City was already a user of Figshare for institutions, an institutional repository for their non-traditional research outputs, but the uptake of the repository had not been as high as they had wanted. Typically they found that data management was not a priority for researchers because, unlike traditional forms of publication, such as articles and book chapters, research data doesn’t count in the UK’s Research Excellence Framework (REF). As most of the researchers had not shared data before, they could perceive little immediate benefit, and it was harder to convince them to do it.
Even when researchers see the importance of making their data discoverable, there are significant practical challenges to overcome for researchers who are increasingly time-poor. They must identify an appropriate repository, organize and describe the data in a useful way, and then must ensure adherence to copyright and licensing restrictions.1
Such practical challenges may be overcome with the help of specialised research data support staff, but like many universities, City didn’t have the expertise in-house. Responsibility for the institutional repository had fallen to Szabi Steiner, Research & Enterprise Operations and Programme Manager at City, who describes himself as an ‘accidental data manager’ rather than a data specialist.

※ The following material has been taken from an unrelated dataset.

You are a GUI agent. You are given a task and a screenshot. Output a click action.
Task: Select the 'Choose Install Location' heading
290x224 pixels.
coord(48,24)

The low uptake of the data repository was expected to continue without specialist data staff, but without a higher uptake of the data repository it was difficult to demonstrate the need for those specialist data staff.

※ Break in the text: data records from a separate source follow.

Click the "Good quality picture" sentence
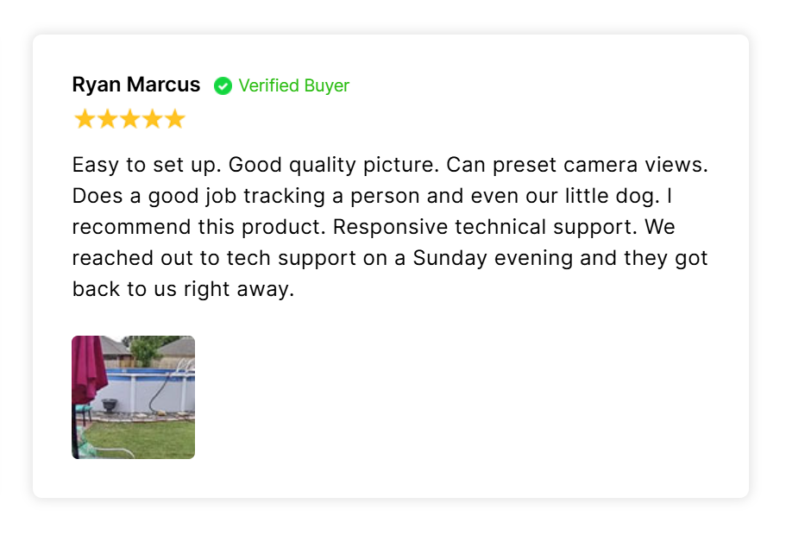 (x=334, y=165)
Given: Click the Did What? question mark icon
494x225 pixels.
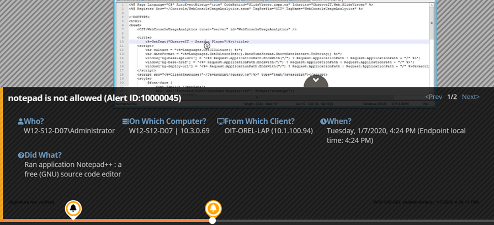Looking at the screenshot, I should [21, 155].
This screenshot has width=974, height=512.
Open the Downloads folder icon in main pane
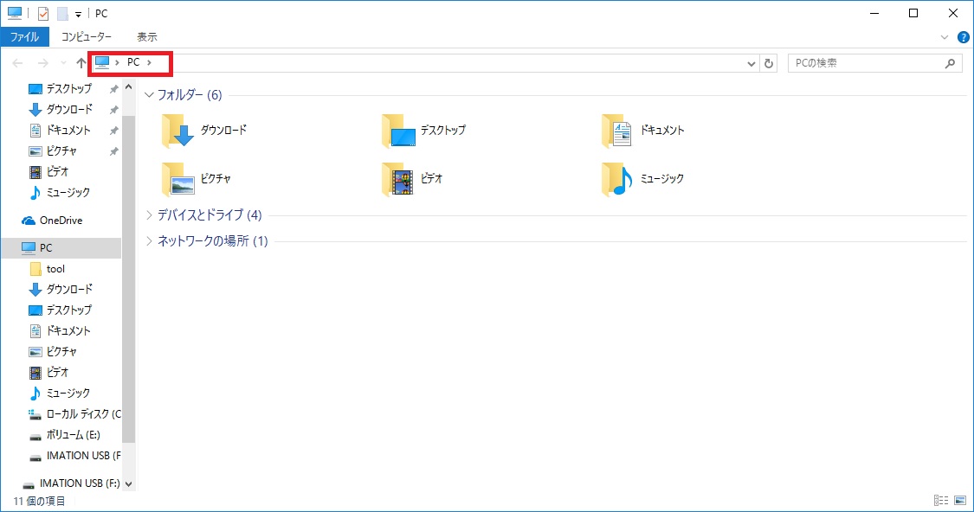point(179,131)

To overcome this stalemate, City have partnered with Springer Nature to provide all City researchers and doctoral students with access to Research Data Support services. Researchers are provided with one-to-one expert research data support to ease the process of sharing data: creating detailed metadata records, ensuring the accessibility and discoverability of the data, and its adherence to funder policy requirements. (More information for City researchers).

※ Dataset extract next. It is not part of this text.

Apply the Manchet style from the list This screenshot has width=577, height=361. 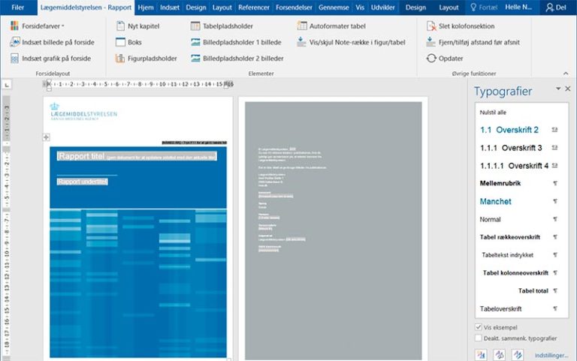496,201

The repository manager at City is now just required to carry out a preliminary check on the suitability of the data before assigning it to the Springer Nature Research Data team with the click of a button within Figshare, at which point a research data expert from Springer Nature will liaise with the researcher directly.
On receiving notification of the data submission, the Springer Nature Research Data team will perform more detailed checks: data sensitivity, data type, related manuscripts and metadata, file size and licence. If more information is required, it will be requested from the researcher; if the data is out of the scope of the repository because it contains mandated specialist data, guidance about specialist repositories will be given to the researcher; if the submission contains sensitive data it will either be de-identified (a process the Research Data team guides the researcher on) or restricted to controlled access.
When data is within the scope of the repository, a metadata record is created, and a feedback report generated. The feedback report is sent to the researcher identifying enhancements that have been made to the data record, and the areas that could still be improved.
The process is interactive; data specialists work with the researcher to describe and present their data. By the end of the process, researchers can be assured that the data and metadata are published (or stored privately) with adherence to best practices and standards, and that they are as discoverable and accessible as possible.